§ Exercise task
Transcribe the part of the forum thread below on generating names with a transition matrix, starting at "Viewing a single" and ending at "of the source data.".

§ Excerpt to read
_ _ _ _

Viewing a single comment thread. View all comments

mikeholczer t1_j6bb50x wrote

If one follows your steps, the most common outcome is one letter and there has no between-letter patterns which clearly doesn’t match the between-letter patterns of the source data.

−2

kilopeter OP t1_j6bbmom wrote

It does if you include the placeholder "characters" for the start and end of each name! The most probable "name" A represents three tokens: [name start], A, [name end]. And if you generate many names using the transition matrix, you will indeed observe that the frequency of [name start] -> A and A -> [name end] matches the corresponding frequencies in the source data.

EDIT: on reflection, I agree with you. I should introduce the heatmap as a description of transition probabilities, but should avoid walking the reader through using the transition matrix to generate new "names." I should separate the topic of generating new names using the transition matrix under the (invalid) Markov assumption as a diversion. Thanks for pointing out the flaw in my explanation. I'll edit my top level comment when I have a chance!

2

globglogabgalabyeast t1_j6bwjuz wrote

Did you already edit it? Cause I never got the impression that you were implying this process would lead to realistic names

2

kilopeter OP t1_j6ea6zq wrote

Nah, I'm only just now getting a chance to edit my top-level comment. Thanks for throwing in your vote! I feel like I can reword the "interpretation" part better to avoid any possible misinterpretation.

1

_ _ _ _

§ Source excerpt
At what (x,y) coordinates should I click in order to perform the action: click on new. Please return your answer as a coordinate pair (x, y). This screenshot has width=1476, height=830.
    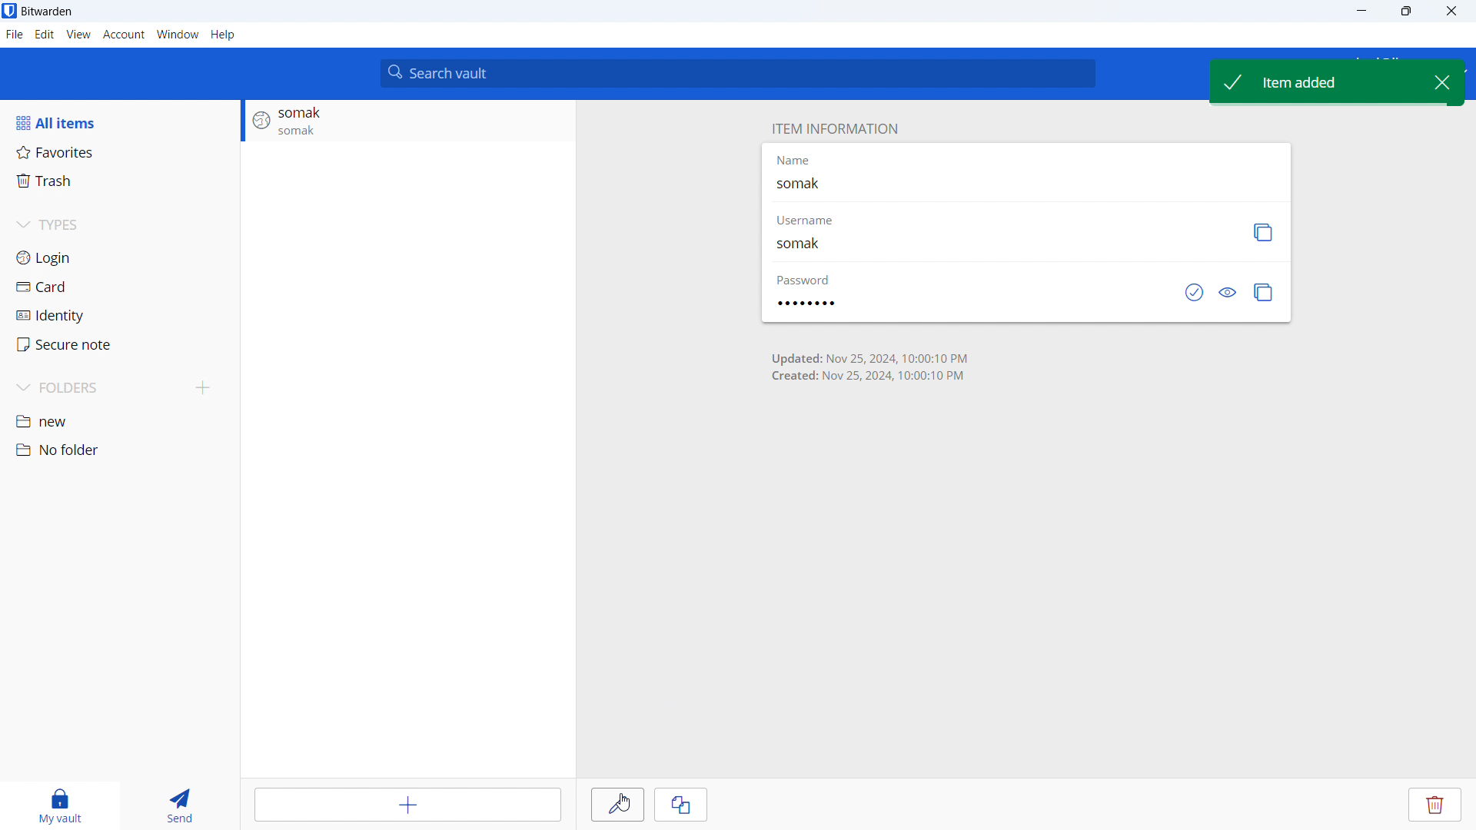
    Looking at the image, I should click on (119, 423).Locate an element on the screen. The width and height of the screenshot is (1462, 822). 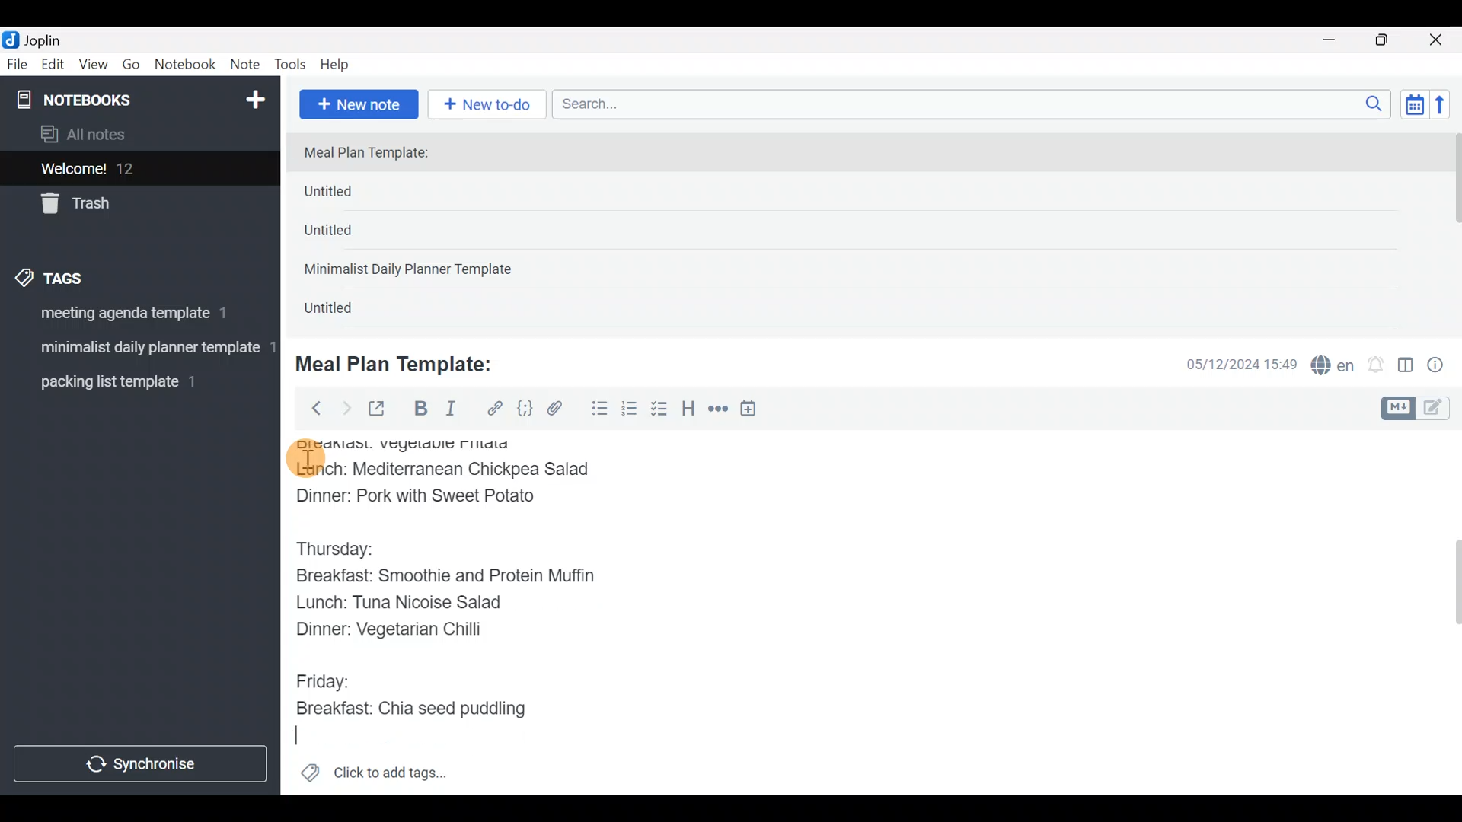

_ _ _ _

§ Expected answer
Viewing a single comment thread. View all comments

mikeholczer t1_j6bb50x wrote

If one follows your steps, the most common outcome is one letter and there has no between-letter patterns which clearly doesn’t match the between-letter patterns of the source data.